Your goal:
I would like you to restate each record word for word.
(Input data Opens)
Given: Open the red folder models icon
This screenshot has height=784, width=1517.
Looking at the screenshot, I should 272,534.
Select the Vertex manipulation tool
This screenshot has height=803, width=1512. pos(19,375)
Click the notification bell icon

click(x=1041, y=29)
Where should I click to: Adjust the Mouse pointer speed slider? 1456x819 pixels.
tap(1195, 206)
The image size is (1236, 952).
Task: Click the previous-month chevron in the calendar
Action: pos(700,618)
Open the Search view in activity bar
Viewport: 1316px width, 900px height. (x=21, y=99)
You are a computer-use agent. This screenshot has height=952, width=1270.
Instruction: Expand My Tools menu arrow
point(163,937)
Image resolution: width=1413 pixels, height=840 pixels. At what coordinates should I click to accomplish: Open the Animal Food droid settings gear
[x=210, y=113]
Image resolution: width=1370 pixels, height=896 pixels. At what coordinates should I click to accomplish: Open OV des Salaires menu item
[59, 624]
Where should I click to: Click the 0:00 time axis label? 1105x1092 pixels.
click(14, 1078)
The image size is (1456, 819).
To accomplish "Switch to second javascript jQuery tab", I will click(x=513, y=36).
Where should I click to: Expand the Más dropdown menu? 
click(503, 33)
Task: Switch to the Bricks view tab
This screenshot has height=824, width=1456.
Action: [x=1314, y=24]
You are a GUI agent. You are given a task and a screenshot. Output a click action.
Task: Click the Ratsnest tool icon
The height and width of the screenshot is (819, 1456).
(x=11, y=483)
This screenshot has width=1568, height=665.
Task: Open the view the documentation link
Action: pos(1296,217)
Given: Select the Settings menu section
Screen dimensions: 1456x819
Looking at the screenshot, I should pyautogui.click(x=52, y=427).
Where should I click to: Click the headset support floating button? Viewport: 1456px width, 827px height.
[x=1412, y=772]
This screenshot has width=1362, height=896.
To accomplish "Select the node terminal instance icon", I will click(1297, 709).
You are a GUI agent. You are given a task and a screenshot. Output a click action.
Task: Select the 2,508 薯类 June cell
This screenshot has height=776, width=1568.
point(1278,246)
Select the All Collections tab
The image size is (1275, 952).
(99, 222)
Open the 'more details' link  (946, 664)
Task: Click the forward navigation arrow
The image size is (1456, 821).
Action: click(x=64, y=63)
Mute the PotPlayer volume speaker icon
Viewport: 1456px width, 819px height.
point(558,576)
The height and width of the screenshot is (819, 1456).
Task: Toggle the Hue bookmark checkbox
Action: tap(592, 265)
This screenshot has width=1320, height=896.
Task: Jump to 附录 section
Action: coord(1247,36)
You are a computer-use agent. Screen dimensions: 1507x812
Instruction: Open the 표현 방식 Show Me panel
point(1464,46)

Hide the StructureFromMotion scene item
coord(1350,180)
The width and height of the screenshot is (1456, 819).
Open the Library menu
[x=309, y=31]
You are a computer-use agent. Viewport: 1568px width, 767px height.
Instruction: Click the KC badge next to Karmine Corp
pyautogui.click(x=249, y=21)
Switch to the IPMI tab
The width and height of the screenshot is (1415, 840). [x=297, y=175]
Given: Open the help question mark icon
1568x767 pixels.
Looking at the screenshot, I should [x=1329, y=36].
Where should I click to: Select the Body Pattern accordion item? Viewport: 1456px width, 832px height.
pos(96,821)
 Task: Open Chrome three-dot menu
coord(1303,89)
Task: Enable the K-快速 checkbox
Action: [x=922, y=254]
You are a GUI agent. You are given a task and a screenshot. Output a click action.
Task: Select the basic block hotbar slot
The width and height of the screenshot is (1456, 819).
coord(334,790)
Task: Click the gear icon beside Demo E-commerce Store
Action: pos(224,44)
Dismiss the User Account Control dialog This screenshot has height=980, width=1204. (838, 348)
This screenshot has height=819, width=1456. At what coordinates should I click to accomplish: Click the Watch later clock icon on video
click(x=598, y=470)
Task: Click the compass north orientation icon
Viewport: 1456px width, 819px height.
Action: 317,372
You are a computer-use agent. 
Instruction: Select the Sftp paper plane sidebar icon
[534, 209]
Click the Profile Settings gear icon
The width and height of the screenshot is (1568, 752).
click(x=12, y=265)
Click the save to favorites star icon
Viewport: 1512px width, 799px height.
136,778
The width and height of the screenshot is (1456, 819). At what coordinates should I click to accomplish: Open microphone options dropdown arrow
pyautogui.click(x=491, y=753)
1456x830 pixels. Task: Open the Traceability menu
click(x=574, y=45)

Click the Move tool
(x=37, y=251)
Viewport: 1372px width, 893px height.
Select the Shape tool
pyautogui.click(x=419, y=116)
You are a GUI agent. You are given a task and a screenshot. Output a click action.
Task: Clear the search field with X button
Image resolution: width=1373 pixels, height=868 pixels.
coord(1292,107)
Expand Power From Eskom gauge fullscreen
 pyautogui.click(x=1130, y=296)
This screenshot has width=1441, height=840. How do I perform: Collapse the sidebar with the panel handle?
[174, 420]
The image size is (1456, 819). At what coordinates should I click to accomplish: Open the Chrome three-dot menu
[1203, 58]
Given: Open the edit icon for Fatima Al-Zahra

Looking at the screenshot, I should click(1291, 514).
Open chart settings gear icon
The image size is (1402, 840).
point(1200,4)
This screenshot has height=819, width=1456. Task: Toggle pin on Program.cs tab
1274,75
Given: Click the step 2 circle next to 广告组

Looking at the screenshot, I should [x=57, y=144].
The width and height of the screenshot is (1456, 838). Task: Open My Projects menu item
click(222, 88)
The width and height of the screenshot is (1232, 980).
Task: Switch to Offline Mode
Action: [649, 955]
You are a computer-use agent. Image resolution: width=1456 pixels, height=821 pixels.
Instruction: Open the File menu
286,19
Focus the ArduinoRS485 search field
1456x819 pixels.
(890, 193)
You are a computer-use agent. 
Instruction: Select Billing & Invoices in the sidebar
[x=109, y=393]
(Input data Closes)
Solution for this task:
Given: Open the red folder models icon
This screenshot has height=784, width=1517.
Looking at the screenshot, I should 272,534.
Select the Vertex manipulation tool
This screenshot has height=803, width=1512. pos(19,375)
Click the notification bell icon

click(x=1041, y=29)
Where should I click to: Adjust the Mouse pointer speed slider? 1456x819 pixels.
tap(1195, 206)
The image size is (1236, 952).
Task: Click the previous-month chevron in the calendar
Action: pos(700,618)
Open the Search view in activity bar
Viewport: 1316px width, 900px height. (x=21, y=99)
You are a computer-use agent. This screenshot has height=952, width=1270.
Instruction: Expand My Tools menu arrow
point(163,937)
Image resolution: width=1413 pixels, height=840 pixels. At what coordinates should I click to accomplish: Open the Animal Food droid settings gear
[x=210, y=113]
Image resolution: width=1370 pixels, height=896 pixels. At what coordinates should I click to accomplish: Open OV des Salaires menu item
[59, 624]
Where should I click to: Click the 0:00 time axis label? 1105x1092 pixels.
click(14, 1078)
The image size is (1456, 819).
To accomplish "Switch to second javascript jQuery tab", I will click(x=513, y=36).
Where should I click to: Expand the Más dropdown menu? 
click(503, 33)
Task: Switch to the Bricks view tab
This screenshot has height=824, width=1456.
Action: [x=1314, y=24]
You are a GUI agent. You are given a task and a screenshot. Output a click action.
Task: Click the Ratsnest tool icon
The height and width of the screenshot is (819, 1456).
(x=11, y=483)
This screenshot has width=1568, height=665.
Task: Open the view the documentation link
Action: pos(1296,217)
Given: Select the Settings menu section
Screen dimensions: 1456x819
Looking at the screenshot, I should pyautogui.click(x=52, y=427).
Where should I click to: Click the headset support floating button? Viewport: 1456px width, 827px height.
[x=1412, y=772]
This screenshot has width=1362, height=896.
To accomplish "Select the node terminal instance icon", I will click(1297, 709).
You are a GUI agent. You are given a task and a screenshot. Output a click action.
Task: Select the 2,508 薯类 June cell
This screenshot has height=776, width=1568.
point(1278,246)
Select the All Collections tab
The image size is (1275, 952).
(99, 222)
Open the 'more details' link  (946, 664)
Task: Click the forward navigation arrow
The image size is (1456, 821).
Action: click(x=64, y=63)
Mute the PotPlayer volume speaker icon
Viewport: 1456px width, 819px height.
point(558,576)
The height and width of the screenshot is (819, 1456).
Task: Toggle the Hue bookmark checkbox
Action: tap(592, 265)
This screenshot has width=1320, height=896.
Task: Jump to 附录 section
Action: coord(1247,36)
You are a computer-use agent. Screen dimensions: 1507x812
Instruction: Open the 표현 방식 Show Me panel
point(1464,46)

Hide the StructureFromMotion scene item
coord(1350,180)
The width and height of the screenshot is (1456, 819).
Open the Library menu
[x=309, y=31]
You are a computer-use agent. Viewport: 1568px width, 767px height.
Instruction: Click the KC badge next to Karmine Corp
pyautogui.click(x=249, y=21)
Switch to the IPMI tab
The width and height of the screenshot is (1415, 840). [x=297, y=175]
Given: Open the help question mark icon
1568x767 pixels.
Looking at the screenshot, I should [x=1329, y=36].
Where should I click to: Select the Body Pattern accordion item? Viewport: 1456px width, 832px height.
pos(96,821)
 Task: Open Chrome three-dot menu
coord(1303,89)
Task: Enable the K-快速 checkbox
Action: [x=922, y=254]
You are a GUI agent. You are given a task and a screenshot. Output a click action.
Task: Select the basic block hotbar slot
The width and height of the screenshot is (1456, 819).
coord(334,790)
Task: Click the gear icon beside Demo E-commerce Store
Action: pos(224,44)
Dismiss the User Account Control dialog This screenshot has height=980, width=1204. (838, 348)
This screenshot has height=819, width=1456. At what coordinates should I click to accomplish: Click the Watch later clock icon on video
click(x=598, y=470)
Task: Click the compass north orientation icon
Viewport: 1456px width, 819px height.
Action: 317,372
You are a computer-use agent. 
Instruction: Select the Sftp paper plane sidebar icon
[534, 209]
Click the Profile Settings gear icon
The width and height of the screenshot is (1568, 752).
click(x=12, y=265)
Click the save to favorites star icon
Viewport: 1512px width, 799px height.
136,778
The width and height of the screenshot is (1456, 819). At what coordinates should I click to accomplish: Open microphone options dropdown arrow
pyautogui.click(x=491, y=753)
1456x830 pixels. Task: Open the Traceability menu
click(x=574, y=45)

Click the Move tool
(x=37, y=251)
Viewport: 1372px width, 893px height.
Select the Shape tool
pyautogui.click(x=419, y=116)
You are a GUI agent. You are given a task and a screenshot. Output a click action.
Task: Clear the search field with X button
Image resolution: width=1373 pixels, height=868 pixels.
coord(1292,107)
Expand Power From Eskom gauge fullscreen
 pyautogui.click(x=1130, y=296)
This screenshot has width=1441, height=840. How do I perform: Collapse the sidebar with the panel handle?
[174, 420]
The image size is (1456, 819). At what coordinates should I click to accomplish: Open the Chrome three-dot menu
[1203, 58]
Given: Open the edit icon for Fatima Al-Zahra

Looking at the screenshot, I should click(1291, 514).
Open chart settings gear icon
The image size is (1402, 840).
point(1200,4)
This screenshot has height=819, width=1456. Task: Toggle pin on Program.cs tab
1274,75
Given: Click the step 2 circle next to 广告组

Looking at the screenshot, I should [x=57, y=144].
The width and height of the screenshot is (1456, 838). Task: Open My Projects menu item
click(222, 88)
The width and height of the screenshot is (1232, 980).
Task: Switch to Offline Mode
Action: [649, 955]
You are a computer-use agent. Image resolution: width=1456 pixels, height=821 pixels.
Instruction: Open the File menu
286,19
Focus the ArduinoRS485 search field
1456x819 pixels.
(890, 193)
You are a computer-use agent. 
Instruction: Select Billing & Invoices in the sidebar
[x=109, y=393]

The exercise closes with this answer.